■ **Entries**
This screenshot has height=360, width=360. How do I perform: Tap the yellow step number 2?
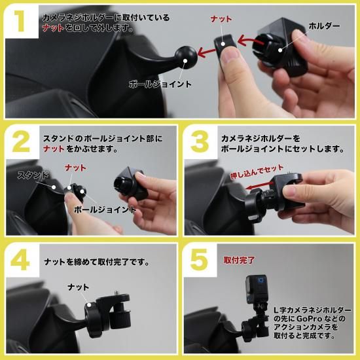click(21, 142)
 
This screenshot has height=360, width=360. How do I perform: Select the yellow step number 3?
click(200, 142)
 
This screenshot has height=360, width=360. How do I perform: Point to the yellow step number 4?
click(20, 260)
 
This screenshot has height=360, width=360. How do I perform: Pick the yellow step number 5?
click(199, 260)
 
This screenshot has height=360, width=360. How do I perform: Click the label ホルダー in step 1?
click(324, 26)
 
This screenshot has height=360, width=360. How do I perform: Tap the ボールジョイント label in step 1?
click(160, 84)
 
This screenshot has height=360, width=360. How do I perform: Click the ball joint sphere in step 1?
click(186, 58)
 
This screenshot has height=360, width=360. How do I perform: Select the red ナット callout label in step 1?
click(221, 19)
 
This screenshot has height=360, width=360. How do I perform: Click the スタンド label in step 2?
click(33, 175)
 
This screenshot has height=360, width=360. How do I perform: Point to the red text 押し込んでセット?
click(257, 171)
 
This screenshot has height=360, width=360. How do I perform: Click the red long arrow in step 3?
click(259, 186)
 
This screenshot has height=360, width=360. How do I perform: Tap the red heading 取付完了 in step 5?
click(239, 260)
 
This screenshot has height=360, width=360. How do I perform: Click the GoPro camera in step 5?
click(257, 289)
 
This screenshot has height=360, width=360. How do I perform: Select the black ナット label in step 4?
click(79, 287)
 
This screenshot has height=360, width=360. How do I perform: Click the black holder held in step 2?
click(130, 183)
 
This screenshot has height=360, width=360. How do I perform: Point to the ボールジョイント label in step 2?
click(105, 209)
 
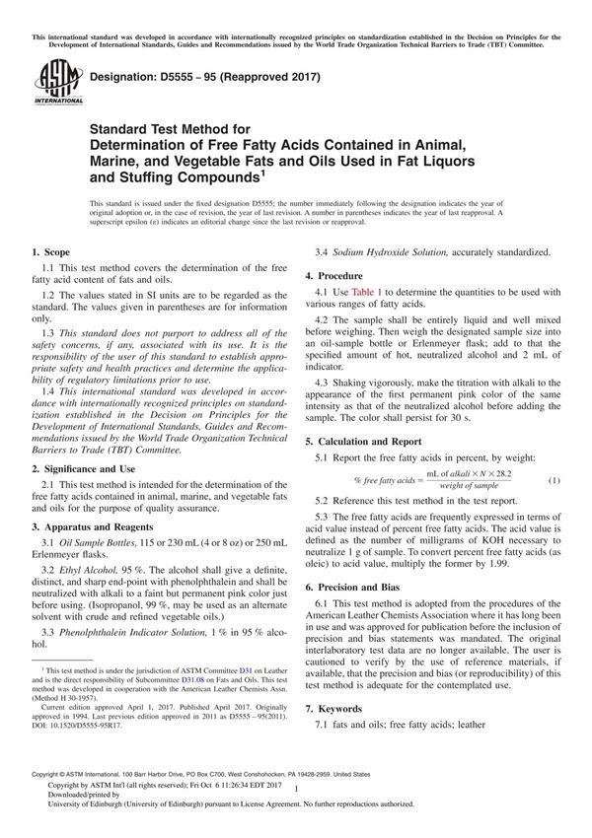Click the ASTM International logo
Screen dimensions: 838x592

==

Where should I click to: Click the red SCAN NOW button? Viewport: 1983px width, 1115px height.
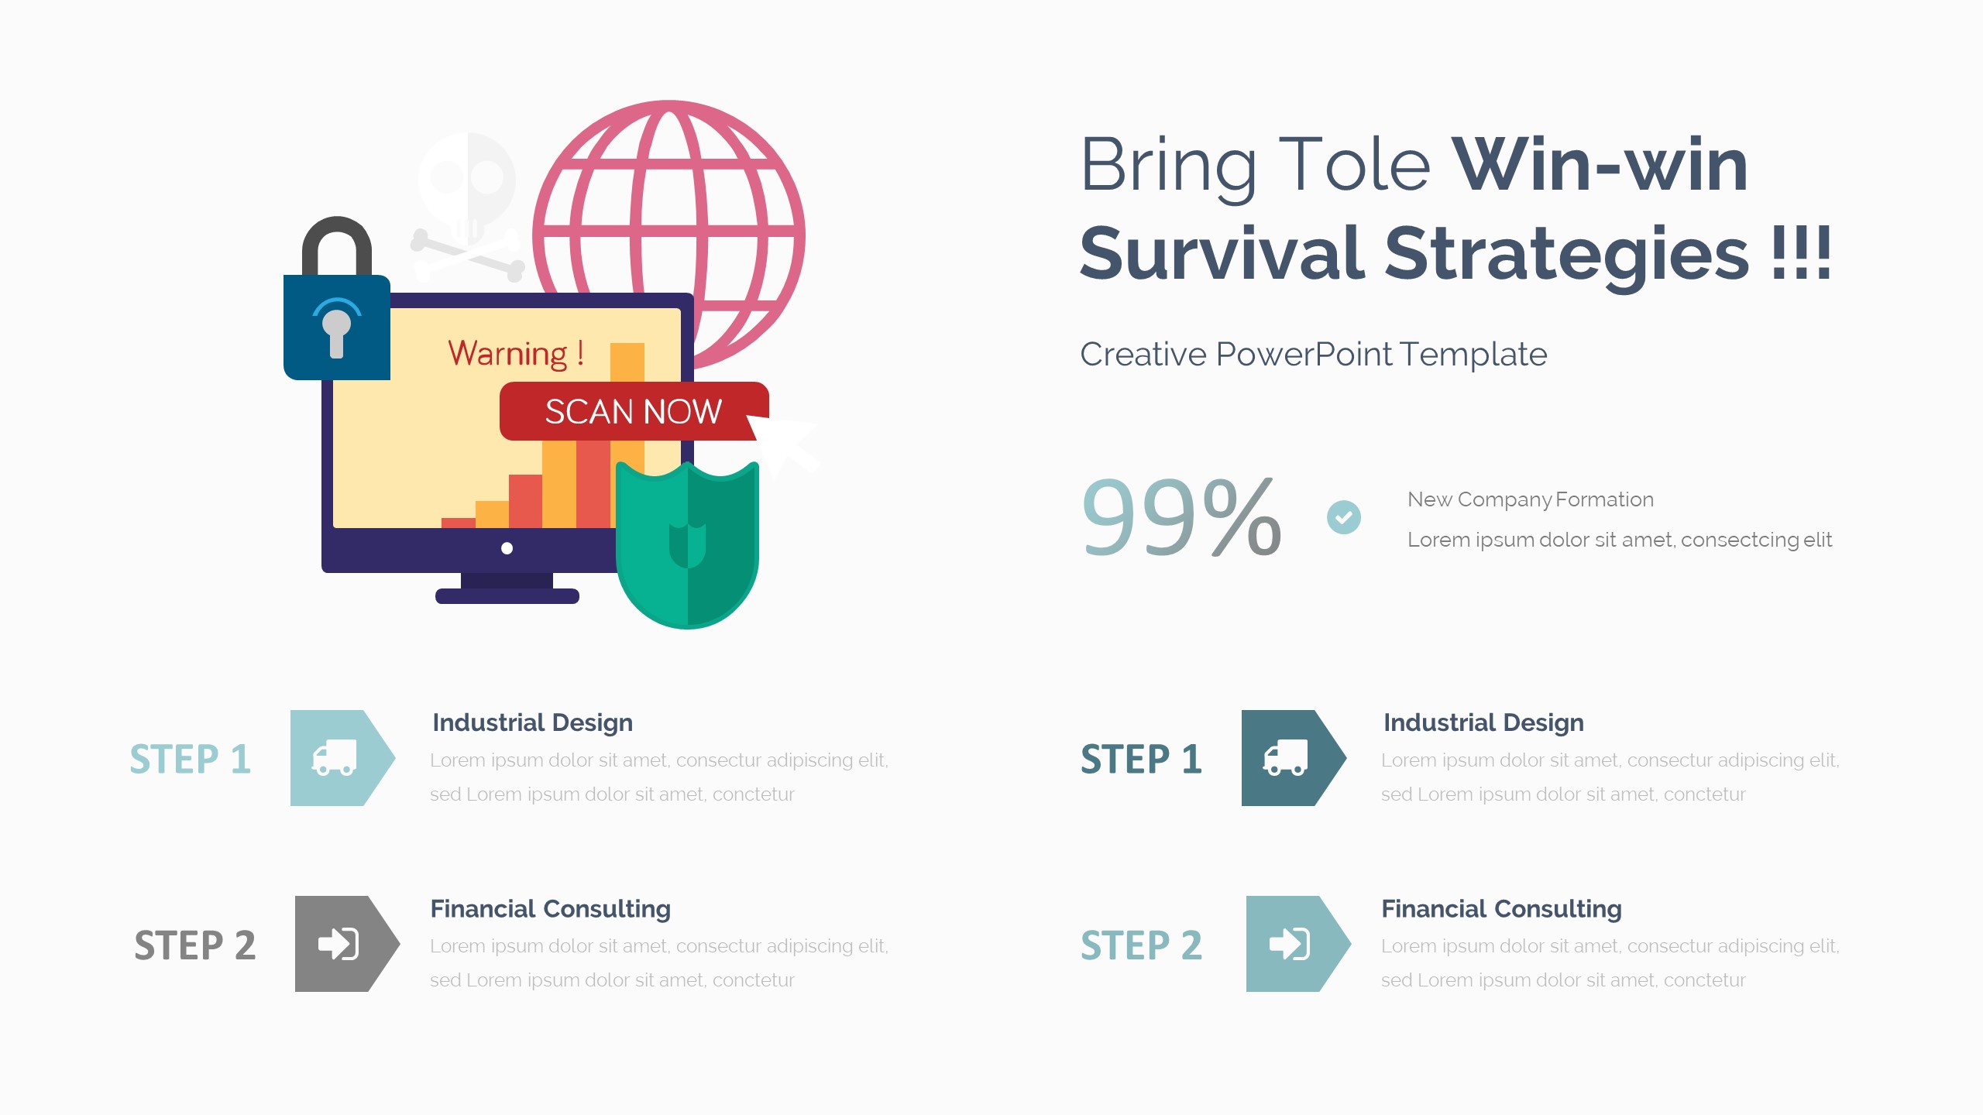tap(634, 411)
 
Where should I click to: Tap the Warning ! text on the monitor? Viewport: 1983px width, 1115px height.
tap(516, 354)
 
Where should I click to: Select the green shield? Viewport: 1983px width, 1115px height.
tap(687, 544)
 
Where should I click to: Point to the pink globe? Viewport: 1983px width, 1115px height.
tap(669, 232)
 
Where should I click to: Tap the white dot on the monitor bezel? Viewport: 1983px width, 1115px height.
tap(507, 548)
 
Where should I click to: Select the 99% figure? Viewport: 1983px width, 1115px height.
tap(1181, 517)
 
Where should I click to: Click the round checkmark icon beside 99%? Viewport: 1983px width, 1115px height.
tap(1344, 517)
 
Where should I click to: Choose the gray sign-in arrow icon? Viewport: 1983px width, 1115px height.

---

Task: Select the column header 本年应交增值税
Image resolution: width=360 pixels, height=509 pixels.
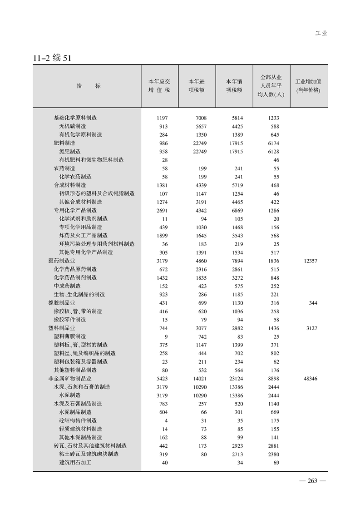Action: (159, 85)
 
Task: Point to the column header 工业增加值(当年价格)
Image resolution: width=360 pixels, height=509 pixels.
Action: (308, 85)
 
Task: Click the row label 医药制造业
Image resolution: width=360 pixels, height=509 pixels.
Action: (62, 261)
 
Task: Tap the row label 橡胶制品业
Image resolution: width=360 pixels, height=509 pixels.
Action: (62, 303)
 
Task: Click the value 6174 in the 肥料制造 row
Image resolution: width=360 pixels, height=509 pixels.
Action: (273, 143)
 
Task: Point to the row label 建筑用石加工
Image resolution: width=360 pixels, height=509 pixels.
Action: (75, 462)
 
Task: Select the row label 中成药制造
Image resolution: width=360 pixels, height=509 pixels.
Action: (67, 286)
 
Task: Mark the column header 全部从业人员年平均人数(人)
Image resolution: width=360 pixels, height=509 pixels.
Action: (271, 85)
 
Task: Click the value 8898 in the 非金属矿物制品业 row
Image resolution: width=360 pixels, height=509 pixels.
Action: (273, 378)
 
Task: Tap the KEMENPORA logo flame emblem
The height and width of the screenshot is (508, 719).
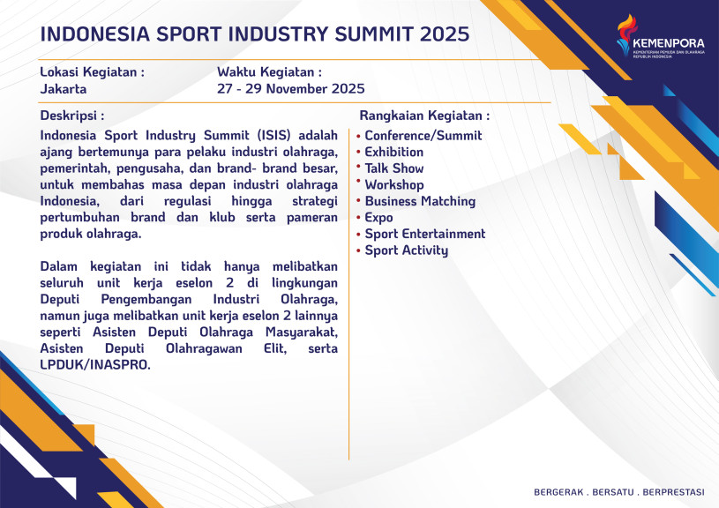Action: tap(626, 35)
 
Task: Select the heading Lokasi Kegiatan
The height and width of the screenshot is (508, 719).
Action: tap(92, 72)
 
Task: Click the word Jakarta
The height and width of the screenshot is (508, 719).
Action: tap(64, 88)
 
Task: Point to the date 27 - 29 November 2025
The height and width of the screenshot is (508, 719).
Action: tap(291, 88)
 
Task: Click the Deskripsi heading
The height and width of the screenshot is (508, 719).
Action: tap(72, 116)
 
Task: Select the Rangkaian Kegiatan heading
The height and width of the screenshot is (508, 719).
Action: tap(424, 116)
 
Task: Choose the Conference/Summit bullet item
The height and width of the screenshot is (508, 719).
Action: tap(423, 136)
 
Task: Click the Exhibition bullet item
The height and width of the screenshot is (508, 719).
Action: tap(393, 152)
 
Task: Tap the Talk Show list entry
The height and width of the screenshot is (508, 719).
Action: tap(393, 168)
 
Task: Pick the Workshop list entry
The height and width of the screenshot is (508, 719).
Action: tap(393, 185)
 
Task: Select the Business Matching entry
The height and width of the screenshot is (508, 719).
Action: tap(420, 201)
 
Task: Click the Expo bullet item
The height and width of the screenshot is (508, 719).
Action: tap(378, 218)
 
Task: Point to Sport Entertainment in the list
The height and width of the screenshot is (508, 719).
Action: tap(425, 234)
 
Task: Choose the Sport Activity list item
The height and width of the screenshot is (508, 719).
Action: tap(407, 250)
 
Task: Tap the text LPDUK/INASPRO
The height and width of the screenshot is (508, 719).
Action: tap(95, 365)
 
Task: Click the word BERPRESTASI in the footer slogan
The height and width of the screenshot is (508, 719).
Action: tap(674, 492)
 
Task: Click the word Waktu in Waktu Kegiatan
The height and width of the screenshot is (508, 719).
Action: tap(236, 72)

■ **Task to carry out**
Copy every line of the listing above that contains the string "column", matching case exactly.

■ **In response**
Task: Select the column header 本年应交增值税
Task: Point to the column header 工业增加值(当年价格)
Task: Mark the column header 全部从业人员年平均人数(人)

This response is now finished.